At first glance, Patria seems to be the most assured, religious and conventional of the four sisters—eldest child profile? As a young woman, she is certain of her faith and headed for a conventional life for a female of those times: early marriage, motherhood, devoted Catholic, talented homemaker. But in fact, Patria goes through the profound changes. Perhaps, only Dedé, whose transformation happens later, after the deaths of her sisters, goes through such radical changes. Patria suffers many births and rebirths to become the politicized, compassionate and courageous woman she becomes by the end of the novel.
This passage is just the beginning. Her miscarriage signals not only the loss of the innocent life inside her but also her own loss of innocence: up to this point, she has been turning a blind eye to the violations of the dictatorship; she has not wanted to face how the church is in colluding with the regime; she yearns for security and safety. But her eyes have been opened and she is losing her faith (the pearl of great price, a Biblical phrase); the old certainties are draining out of her. And because Patria is the most physical of the sisters, her political and spiritual epiphanies almost always come through her body.
In writing the novel I was particularly interested in the experience of oppression from a female point of view. Women’s/girl’s bodies were definitely under assault in the dictatorship. El Jefe exercised the “droit de seigneur”/ el derecho del jefe: whatever woman he wanted, whether she was a young daughter or wife or fiancée, had to cede to him or the family would be blacklisted. This impending danger of what amounted to rape was very much a part of the trauma of females in the regime.

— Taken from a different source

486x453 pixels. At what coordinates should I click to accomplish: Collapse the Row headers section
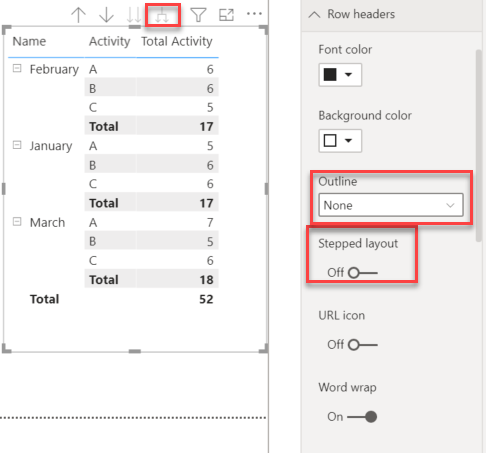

My mother, an attractive young woman at the time, recounts how Trujillo’s son, Ramfis, spotted her at a party and began making inquiries. After that, she was not allowed to go out to public gatherings. When I was researching the regime for the novel, I remember reading that el Jefe “had” (raped) hundreds of women during his reign, preferring, as he got older, younger and younger girls. But there is no record of him ever hitting on skinny women. I felt such relief thinking that as a lightweight had I been living back then, I would have been “safe.” But what pyrrhic safety if all around me, my sisters and friends were falling prey to violation.